• YOUR ASSIGNMENT:
In your copy, include every line of the records exactly and no picture at all.
-- PROVIDED DATA follows --
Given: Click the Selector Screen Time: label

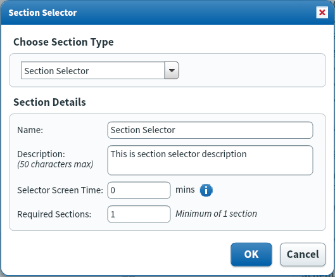Looking at the screenshot, I should pos(60,190).
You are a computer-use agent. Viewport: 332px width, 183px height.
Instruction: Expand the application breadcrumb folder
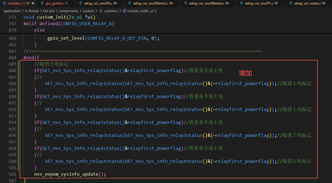coord(12,11)
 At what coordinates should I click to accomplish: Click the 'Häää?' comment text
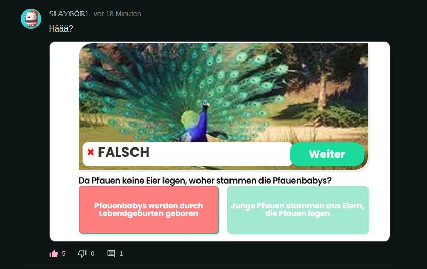[x=61, y=28]
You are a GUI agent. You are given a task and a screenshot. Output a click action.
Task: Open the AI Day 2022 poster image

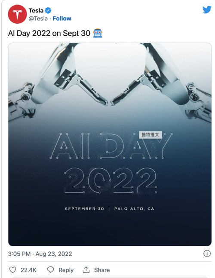pyautogui.click(x=110, y=144)
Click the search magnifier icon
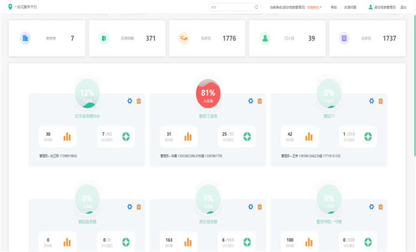416x252 pixels. pyautogui.click(x=257, y=7)
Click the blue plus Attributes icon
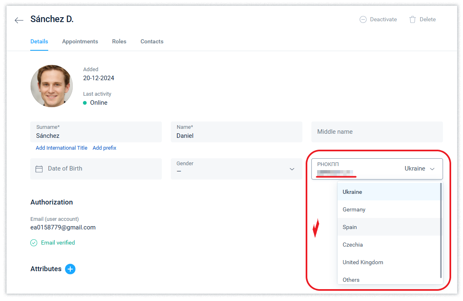 pos(70,269)
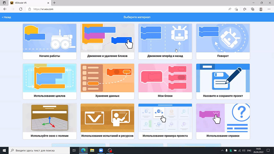Open the Windows Start menu
The image size is (274, 154).
point(4,150)
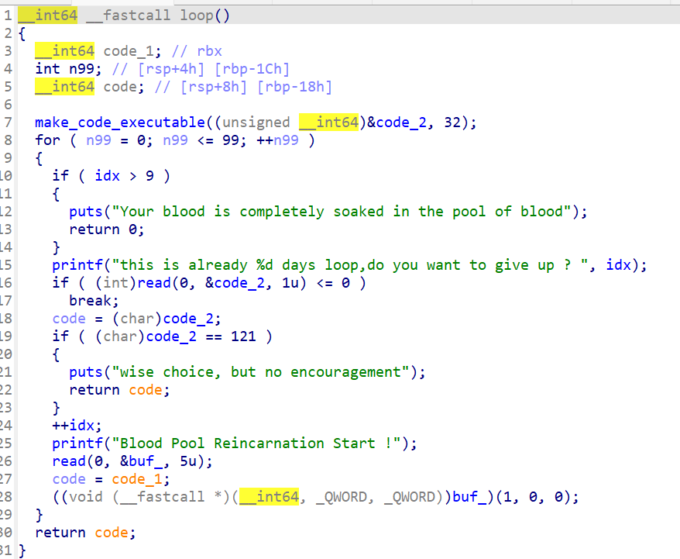Image resolution: width=680 pixels, height=559 pixels.
Task: Click line number 7 in the gutter
Action: [7, 122]
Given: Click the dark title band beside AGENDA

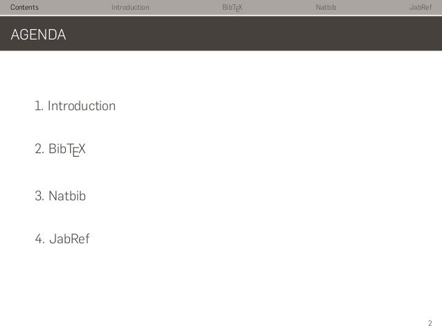Looking at the screenshot, I should (254, 33).
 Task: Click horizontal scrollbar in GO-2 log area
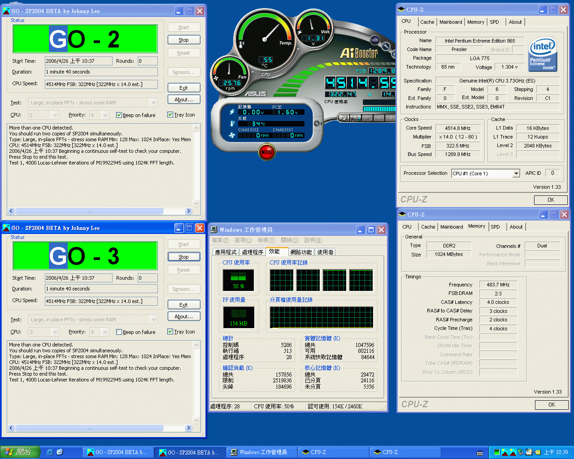pos(89,211)
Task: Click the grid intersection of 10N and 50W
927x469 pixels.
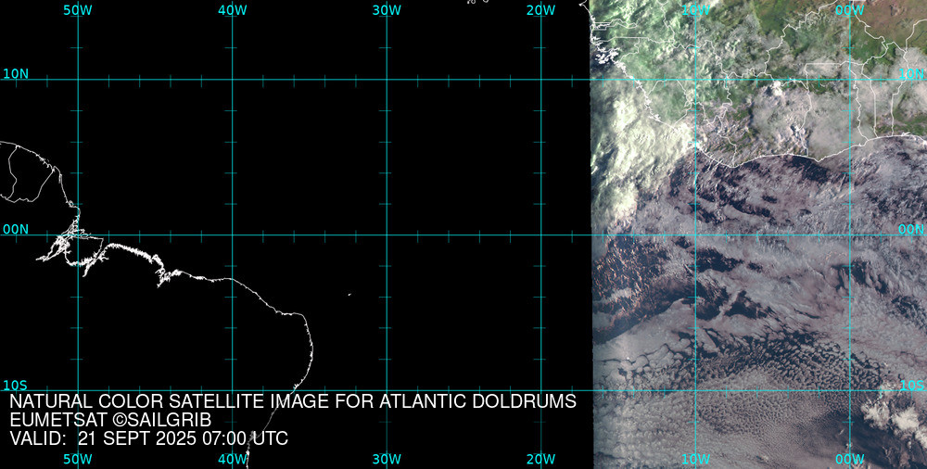Action: tap(78, 80)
-- PROVIDED DATA concluded --
• RESPONSE AREA:
Given: Click the Selector Screen Time: label

Looking at the screenshot, I should pos(60,190).
You are a computer-use agent. Viewport: 332px width, 183px height.
Instruction: Expand the application breadcrumb folder
coord(12,11)
 At what coordinates should I click to accomplish: Click the 'Häää?' comment text
[x=61, y=28]
You are a GUI agent. You are given a task and a screenshot. Output a click action.
Task: Open the AI Day 2022 poster image

pyautogui.click(x=110, y=144)
Click the search magnifier icon
416x252 pixels. pyautogui.click(x=257, y=7)
Click the blue plus Attributes icon
 pos(70,269)
Open the Windows Start menu
The image size is (274, 154).
point(4,150)
Image resolution: width=680 pixels, height=559 pixels.
Task: Click line number 7 in the gutter
Action: [7, 122]
Given: Click the dark title band beside AGENDA

Looking at the screenshot, I should (254, 33).
 Task: Click horizontal scrollbar in GO-2 log area
pos(89,211)
Task: Click the grid intersection of 10N and 50W
927x469 pixels.
Action: tap(78, 80)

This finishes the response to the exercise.